从App Engine执行数据流作业

I am relatively new in GCP technology. Currently, I am a doing POC to create a scheduled dataflow job that ingest (insert) data from google cloud storage to BigQuery. After reading some tutorials and documentations, I come up with the following:

我是GCP技术的新手。目前，我正在做POC来创建一个计划的数据流作业，将数据从谷歌云存储中提取（插入）到BigQuery。阅读完一些教程和文档后，我想出了以下内容：

I first create a dataflow job that read an avro file and load it to BigQuery. This dataflow has been tested and worked well.

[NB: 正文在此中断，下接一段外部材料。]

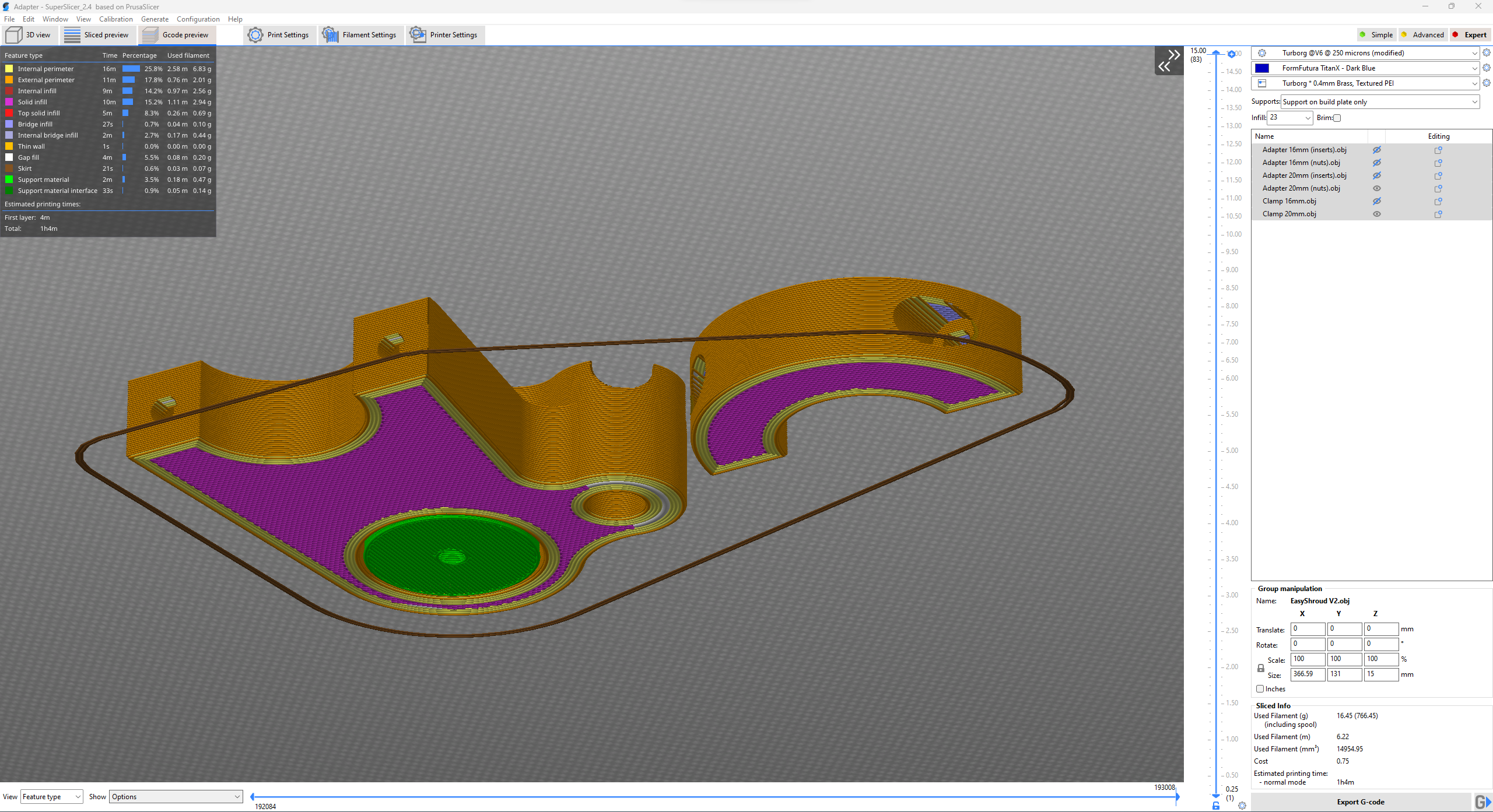Click the layer slider lock icon
Image resolution: width=1493 pixels, height=812 pixels.
pyautogui.click(x=1216, y=806)
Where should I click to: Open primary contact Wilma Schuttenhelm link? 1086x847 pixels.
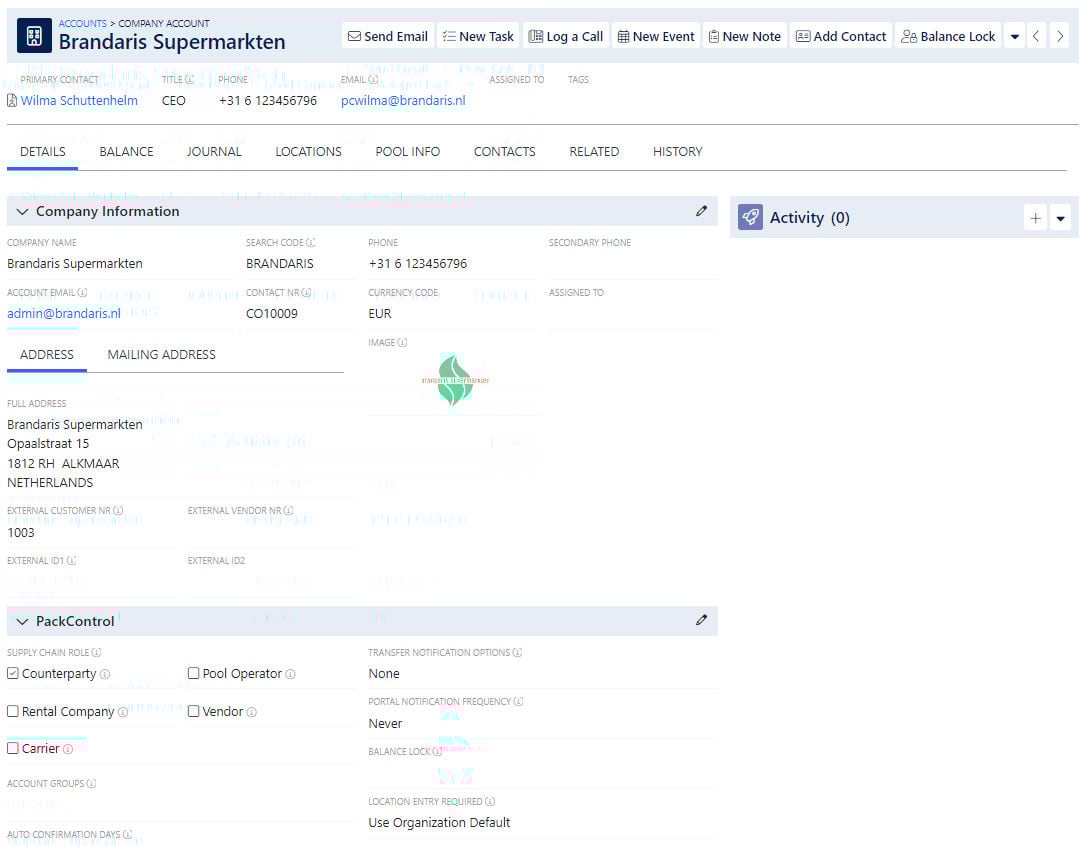tap(79, 101)
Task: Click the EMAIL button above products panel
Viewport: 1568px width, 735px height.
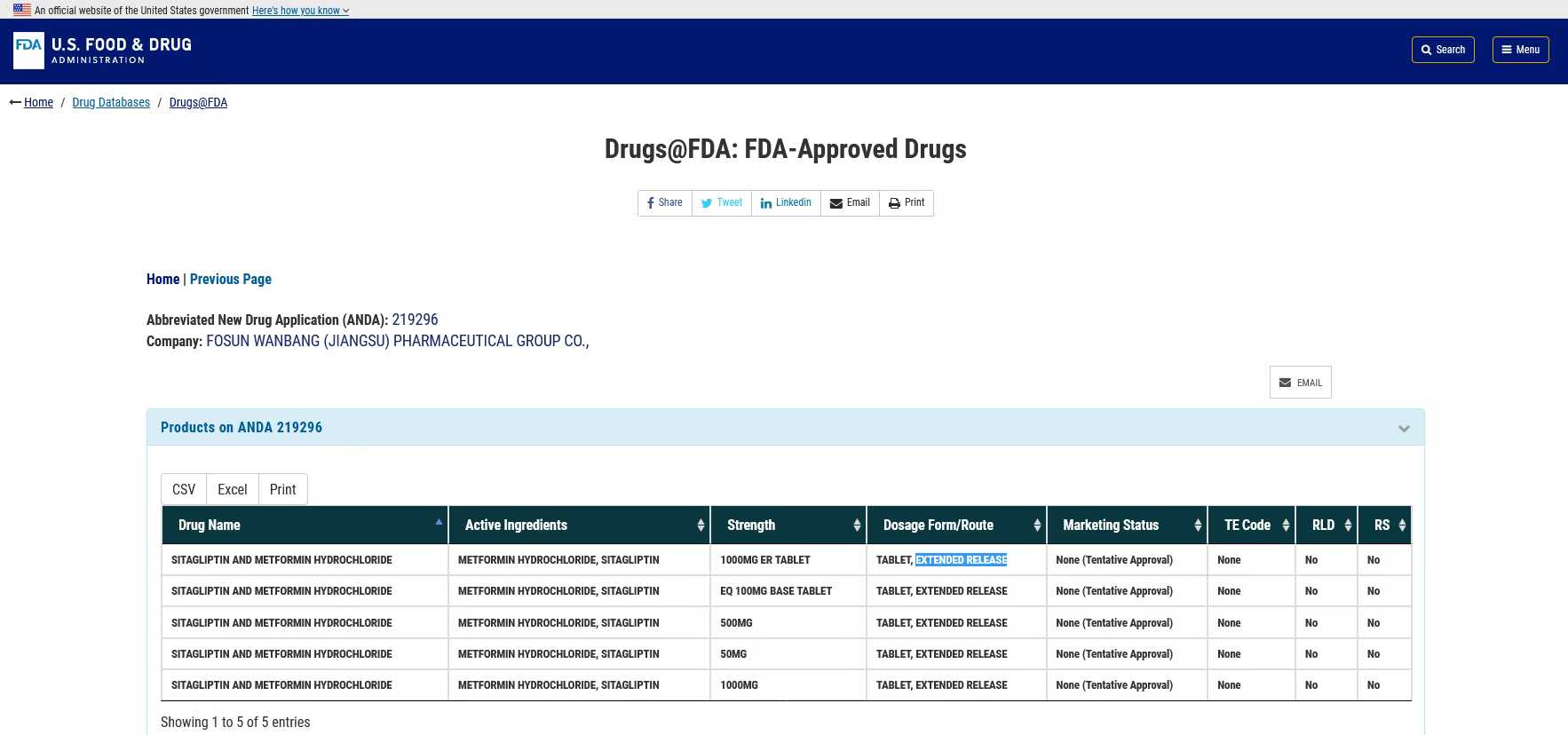Action: click(1300, 383)
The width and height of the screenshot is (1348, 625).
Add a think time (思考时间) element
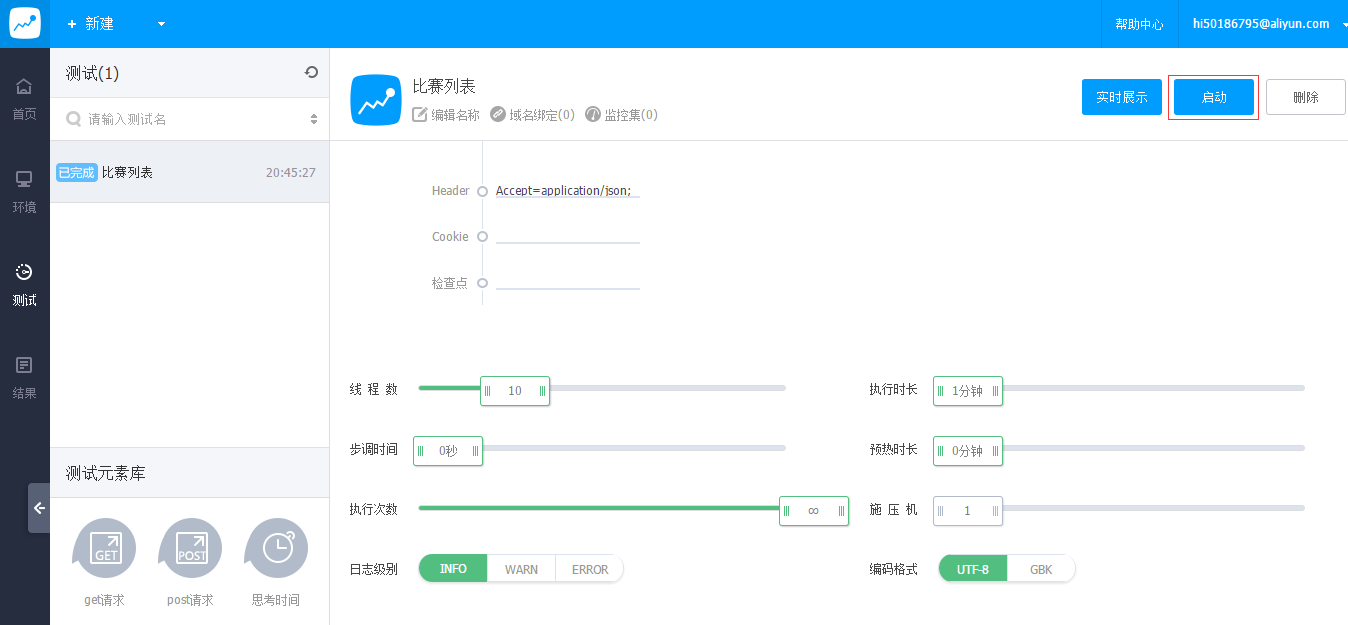[277, 548]
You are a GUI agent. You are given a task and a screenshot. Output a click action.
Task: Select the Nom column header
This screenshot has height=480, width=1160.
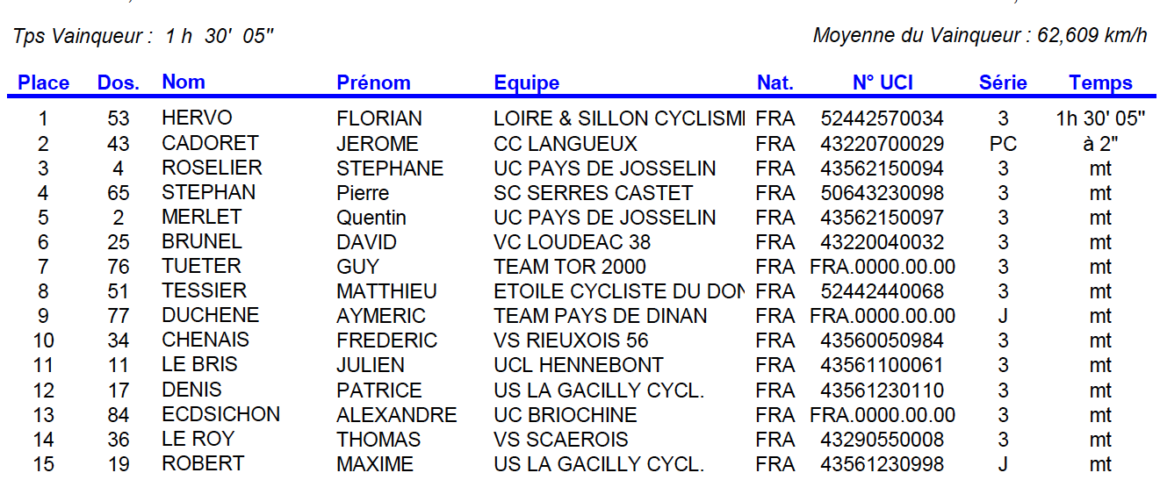click(183, 81)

我首先创建一个数据流作业，读取avro文件并将其加载到BigQuery。此数据流已经过测试并且运行良好。

(self.pipeline
     | output_table + ': read table ' >> ReadFromAvro(storage_input_path)
     | output_table + ': filter columns' >> beam.Map(self.__filter_columns, columns=columns)
     | output_table + ': write to BigQuery' >> beam.Write(
        beam.io.BigQuerySink(output_table,               
   create_disposition=beam.io.BigQueryDisposition.CREATE_NEVER,                               
   write_disposition=beam.io.BigQueryDisposition.WRITE_APPEND)))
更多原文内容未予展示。